A new GQ article on Amber Rose is titled “Amber Rose: How to Be a Bad Bitch.” After reading it, I find myself disappointed and distracted because the story-instead of focusing on what the headline seemingly intended to-was more of a lengthy, tabloid-y report on her relationship with Kanye West, which by the way, ended five years ago. After making her mark as a feminist pioneer, this is really what you’re going to focus on? Let it be known: it’s time to move the f–k on, people.
Before reading, I was looking forward to learning more information about Amber’s Slut Walk, feminist movement, and new book. Unbeknownst to me, the article would be populated with lines like: “So what happens when she’s out at the club and one of Kanye’s hits comes on?” and “her beautiful dark twisted journey to the top.” In case you didn’t know, My Beautiful Dark Twisted Fantasy is the name of Kanye’s fifth studio album.
I counted. Kanye’s name is mentioned nearly 15 times throughout the piece. 15. Who is this article about, again?

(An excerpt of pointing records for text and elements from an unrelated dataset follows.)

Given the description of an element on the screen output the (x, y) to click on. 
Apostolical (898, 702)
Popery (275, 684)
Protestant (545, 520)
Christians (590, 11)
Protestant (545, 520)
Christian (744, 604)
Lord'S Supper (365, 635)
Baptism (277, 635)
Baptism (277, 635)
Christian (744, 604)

Once I barely get passed the fact that they refer to her as Wiz’s “Baby mama,” Kanye’s “infamous ex,” and rehash the Kardashian-Tyga-Blac beef (who honestly gives a shit about that anymore?), I’m sitting here thinking that if people continuously brought up my ex from YEARS ago, and refused to acknowledge me as my own person, I would be livid. Putting myself in Amber’s shoes, I am livid. What puts me over the edge is how the writer assumes that Amber’s book How To Be a Bad Bitch “surely won’t sell as well as it could” since she avoids dishing more details on her past romances. Are you seriously f–king kidding me?
Luckily, Amber realized how BS the article was and called out the publication.
Really @gq??? I'm so much more then Kanye's Ex or Wiz's baby's mama. Damn, why the fuck did u guys reach out to me for this article and photoshoot? To dumb me down? I talked about feminism and my Slutwalk… Wtf nice title smh I expected so much more from u guys and I'm so disappointed. I was so excited to be featured in GQ not realizing I was shooting for a tabloid. My slutwalk was for ignorant shit like this. Oh "Her beautiful dark twisted journey to the top"? Nice pun. Negative af. Thx for nothing.
Still, I’m shaking my head. And did I mention the article was written by a woman? Yeah.
Luckily, Amber’s light inevitably shined through and saved the day, specifically when she reflected on her time stripping as a teenager. “Best fucking time of my life,” she said. “I’m not going to say young girls should go be dancers. But that was my journey, and I don’t regret it.” It was the only thing stopping me from clicking out of the article, to be honest. But I’m still pretty pissed, and honestly, a little sad at this entire thing.